Most of Wakefield’s partners took their names off the study when they found out in 2004 that he was paid to conduct it — by law firms intending to sue vaccine manufacturers.
I thought that would be the end of the debate. Study debunked, Jenny McCarthy’s a nobody and parents will all start getting their kids vaccinated again.
I was wrong.
Measles are back. The disease, thought in 2000 to be eradicated in the United States, has been popping up more and more frequently since 2008. It’s not the only disease to resurface, but it’s been the most common.
And most of the cases should have never happened.
Among the victims are a few adults who were vaccinated against measles as children (it’s rare, but it can happen); unvaccinated adults and children, and children who are too young to be vaccinated.
It’s the situation regarding the last group getting measles that makes me really angry.
When parents don’t get their kids vaccinated, they’re not only putting them in danger, they’re putting other kids in danger, too.
Children too young to be vaccinated have very little defense against diseases like the measles. So when they come across a child or adult with it, the results can be deadly.
When a drunk driver hurts or kills a child, that person is rightfully punished for the crime. When a parent’s unfounded distrust of vaccines leads to a child, whether his or hers or someone else’s, being hospitalized or killed, there’s no justice.
I recently overheard a young woman say she thinks vaccines are bunk because she was never vaccinated and she’s fine. She doesn’t realize that the reason she stayed healthy is that most other people were vaccinated.
This same woman explained, in the manner of revealing a conspiracy, that vaccines actually have the diseases in them.

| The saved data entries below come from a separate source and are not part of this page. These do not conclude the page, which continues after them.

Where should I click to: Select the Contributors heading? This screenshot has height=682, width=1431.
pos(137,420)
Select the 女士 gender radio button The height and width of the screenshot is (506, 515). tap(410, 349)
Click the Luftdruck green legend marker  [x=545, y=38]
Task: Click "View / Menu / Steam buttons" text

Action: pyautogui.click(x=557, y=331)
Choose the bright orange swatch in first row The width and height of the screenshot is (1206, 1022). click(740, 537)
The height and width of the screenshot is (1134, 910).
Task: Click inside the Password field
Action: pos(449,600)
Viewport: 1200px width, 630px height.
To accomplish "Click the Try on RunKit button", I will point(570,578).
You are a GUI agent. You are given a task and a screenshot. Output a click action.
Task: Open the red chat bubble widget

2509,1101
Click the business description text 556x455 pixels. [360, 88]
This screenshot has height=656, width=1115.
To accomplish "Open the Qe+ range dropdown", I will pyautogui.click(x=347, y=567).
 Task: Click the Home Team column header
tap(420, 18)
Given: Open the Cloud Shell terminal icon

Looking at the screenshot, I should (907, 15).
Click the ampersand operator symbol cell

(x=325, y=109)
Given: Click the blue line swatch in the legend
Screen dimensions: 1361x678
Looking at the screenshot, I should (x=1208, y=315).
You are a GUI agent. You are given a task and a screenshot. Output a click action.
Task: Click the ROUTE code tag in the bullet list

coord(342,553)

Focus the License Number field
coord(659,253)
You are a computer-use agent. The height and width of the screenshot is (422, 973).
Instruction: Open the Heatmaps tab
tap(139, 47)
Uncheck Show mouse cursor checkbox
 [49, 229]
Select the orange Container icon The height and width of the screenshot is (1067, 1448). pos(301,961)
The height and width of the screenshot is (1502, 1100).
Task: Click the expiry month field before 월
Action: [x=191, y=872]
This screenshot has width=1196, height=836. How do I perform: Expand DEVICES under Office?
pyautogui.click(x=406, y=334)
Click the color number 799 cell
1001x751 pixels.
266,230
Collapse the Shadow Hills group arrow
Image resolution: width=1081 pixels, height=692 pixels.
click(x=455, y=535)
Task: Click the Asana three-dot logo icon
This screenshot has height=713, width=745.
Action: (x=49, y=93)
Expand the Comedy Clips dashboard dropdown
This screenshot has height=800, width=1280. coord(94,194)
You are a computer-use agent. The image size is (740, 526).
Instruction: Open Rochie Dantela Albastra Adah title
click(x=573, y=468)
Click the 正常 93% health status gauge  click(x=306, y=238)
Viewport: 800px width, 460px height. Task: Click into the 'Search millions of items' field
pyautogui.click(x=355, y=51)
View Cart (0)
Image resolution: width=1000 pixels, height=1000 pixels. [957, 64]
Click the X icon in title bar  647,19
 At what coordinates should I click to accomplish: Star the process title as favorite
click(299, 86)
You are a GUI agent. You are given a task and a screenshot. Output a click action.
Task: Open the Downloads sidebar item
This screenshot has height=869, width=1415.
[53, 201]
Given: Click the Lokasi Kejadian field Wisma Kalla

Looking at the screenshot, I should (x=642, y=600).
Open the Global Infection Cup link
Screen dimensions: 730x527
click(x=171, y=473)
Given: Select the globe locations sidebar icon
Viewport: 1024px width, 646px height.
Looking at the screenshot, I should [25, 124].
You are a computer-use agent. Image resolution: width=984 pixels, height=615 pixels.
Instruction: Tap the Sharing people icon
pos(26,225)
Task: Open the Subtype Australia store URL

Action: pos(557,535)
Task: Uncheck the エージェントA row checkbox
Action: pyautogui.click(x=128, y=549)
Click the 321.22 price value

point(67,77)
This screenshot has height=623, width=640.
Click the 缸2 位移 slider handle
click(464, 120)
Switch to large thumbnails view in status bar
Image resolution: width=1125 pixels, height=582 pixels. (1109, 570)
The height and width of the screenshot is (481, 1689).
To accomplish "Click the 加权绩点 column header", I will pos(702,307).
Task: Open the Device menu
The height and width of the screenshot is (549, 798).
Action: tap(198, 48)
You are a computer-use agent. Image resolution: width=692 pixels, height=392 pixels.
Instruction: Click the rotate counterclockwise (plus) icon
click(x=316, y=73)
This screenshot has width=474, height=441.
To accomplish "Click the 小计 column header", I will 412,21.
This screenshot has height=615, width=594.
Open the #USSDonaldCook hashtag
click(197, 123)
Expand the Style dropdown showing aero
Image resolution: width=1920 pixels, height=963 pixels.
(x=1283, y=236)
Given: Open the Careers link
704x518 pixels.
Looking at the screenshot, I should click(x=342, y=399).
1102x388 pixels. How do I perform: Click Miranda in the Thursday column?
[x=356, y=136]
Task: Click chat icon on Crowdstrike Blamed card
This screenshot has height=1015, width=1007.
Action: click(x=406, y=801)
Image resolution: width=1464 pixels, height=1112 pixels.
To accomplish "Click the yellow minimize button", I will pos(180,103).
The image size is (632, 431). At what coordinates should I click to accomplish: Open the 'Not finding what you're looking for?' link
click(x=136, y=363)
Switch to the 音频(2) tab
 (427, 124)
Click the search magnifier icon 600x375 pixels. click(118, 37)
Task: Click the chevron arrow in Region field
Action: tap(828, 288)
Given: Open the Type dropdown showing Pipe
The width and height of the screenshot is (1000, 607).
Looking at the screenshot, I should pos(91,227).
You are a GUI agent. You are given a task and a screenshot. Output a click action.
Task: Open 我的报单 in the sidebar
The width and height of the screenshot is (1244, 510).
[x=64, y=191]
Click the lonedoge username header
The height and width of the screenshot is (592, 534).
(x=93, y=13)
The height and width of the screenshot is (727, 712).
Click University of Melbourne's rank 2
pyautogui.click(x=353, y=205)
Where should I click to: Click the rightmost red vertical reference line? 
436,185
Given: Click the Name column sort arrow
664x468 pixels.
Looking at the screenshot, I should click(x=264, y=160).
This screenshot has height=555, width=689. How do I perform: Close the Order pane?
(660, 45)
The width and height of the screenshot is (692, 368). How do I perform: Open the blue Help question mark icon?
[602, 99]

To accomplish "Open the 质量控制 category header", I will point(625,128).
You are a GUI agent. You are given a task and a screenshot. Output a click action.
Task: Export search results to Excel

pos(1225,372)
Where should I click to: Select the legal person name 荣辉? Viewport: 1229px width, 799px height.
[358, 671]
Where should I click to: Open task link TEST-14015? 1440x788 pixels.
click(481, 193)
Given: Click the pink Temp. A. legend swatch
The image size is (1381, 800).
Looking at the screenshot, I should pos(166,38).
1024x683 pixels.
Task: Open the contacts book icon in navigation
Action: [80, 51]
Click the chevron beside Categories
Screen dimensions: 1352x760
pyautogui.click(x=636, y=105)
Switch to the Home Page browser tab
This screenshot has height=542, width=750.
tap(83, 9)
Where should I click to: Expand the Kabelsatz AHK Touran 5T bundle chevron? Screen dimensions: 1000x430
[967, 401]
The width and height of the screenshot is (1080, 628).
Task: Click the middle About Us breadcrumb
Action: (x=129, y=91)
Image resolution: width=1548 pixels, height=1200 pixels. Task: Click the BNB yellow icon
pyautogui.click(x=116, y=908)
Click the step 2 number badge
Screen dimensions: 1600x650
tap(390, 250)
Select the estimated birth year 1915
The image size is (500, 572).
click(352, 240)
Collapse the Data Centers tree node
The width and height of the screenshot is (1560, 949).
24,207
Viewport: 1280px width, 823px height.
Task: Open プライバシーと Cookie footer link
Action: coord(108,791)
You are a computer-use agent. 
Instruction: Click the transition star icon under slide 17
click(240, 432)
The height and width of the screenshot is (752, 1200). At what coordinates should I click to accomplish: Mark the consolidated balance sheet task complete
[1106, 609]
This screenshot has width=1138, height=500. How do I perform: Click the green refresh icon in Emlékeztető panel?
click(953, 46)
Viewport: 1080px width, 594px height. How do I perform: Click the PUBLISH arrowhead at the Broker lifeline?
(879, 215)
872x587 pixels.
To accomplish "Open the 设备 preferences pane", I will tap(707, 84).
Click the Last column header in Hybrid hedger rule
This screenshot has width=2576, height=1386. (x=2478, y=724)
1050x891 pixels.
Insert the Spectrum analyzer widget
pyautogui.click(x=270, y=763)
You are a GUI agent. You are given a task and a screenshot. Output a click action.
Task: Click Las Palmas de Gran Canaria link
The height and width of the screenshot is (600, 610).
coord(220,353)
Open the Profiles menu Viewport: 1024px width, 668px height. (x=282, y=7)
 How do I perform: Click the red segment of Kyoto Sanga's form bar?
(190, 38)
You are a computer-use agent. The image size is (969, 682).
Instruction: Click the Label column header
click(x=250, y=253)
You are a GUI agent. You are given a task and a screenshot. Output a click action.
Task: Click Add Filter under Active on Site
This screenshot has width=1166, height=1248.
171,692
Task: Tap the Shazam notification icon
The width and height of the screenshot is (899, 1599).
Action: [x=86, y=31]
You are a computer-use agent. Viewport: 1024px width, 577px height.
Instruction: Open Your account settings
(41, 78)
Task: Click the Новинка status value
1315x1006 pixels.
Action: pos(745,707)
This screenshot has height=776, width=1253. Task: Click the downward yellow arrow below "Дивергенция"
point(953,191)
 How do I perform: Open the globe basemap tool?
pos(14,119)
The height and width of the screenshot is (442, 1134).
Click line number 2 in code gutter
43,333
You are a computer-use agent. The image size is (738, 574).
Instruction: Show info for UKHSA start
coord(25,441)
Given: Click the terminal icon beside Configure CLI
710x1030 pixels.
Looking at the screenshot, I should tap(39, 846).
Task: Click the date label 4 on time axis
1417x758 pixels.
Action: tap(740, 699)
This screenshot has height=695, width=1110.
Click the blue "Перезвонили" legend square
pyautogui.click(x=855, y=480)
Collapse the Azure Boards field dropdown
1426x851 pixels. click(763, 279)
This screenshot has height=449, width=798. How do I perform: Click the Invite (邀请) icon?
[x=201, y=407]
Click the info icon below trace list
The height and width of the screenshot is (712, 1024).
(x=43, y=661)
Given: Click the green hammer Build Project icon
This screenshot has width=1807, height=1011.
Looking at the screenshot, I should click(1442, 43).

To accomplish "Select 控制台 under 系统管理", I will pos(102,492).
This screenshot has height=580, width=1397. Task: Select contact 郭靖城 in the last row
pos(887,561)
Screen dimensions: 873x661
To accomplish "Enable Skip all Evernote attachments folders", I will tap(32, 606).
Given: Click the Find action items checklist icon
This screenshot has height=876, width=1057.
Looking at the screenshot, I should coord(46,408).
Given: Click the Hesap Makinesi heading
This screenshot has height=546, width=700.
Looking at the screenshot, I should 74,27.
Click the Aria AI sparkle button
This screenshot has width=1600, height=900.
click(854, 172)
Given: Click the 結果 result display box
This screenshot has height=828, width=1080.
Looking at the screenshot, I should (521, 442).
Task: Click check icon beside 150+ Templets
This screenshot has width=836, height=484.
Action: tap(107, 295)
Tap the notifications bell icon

Fortunately, she wasn’t revealing a big secret — it’s common knowledge. Vaccinations work because they have dead or weakened viruses and antigens in them. That triggers an immune response, leading to the development of antibodies against disease.
Vaccines have eradicated many diseases in the United States and around the world, and the scientists and doctors who develop them have the best interests of patients in mind. Don’t believe me?
Ask your parents what that dime-sized mark is on their upper arm, and why you never had to get one.
You’ll learn it’s from a smallpox vaccination, and we younger people don’t have those marks because the vaccine worked so well for our parents and grandparents.
For parents considering whether or not to get their kids vaccinated, all I ask is that you get the facts. Don’t ask your friends or neighbors; ask your doctor.
Don’t base your decision on a former Playboy model’s tweets or a college newspaper column; base it on information in legitimate medical journals. Don’t base it on a blog; base it on credible research by scientists.
Don’t be surprised when you find the right answer is to vaccinate.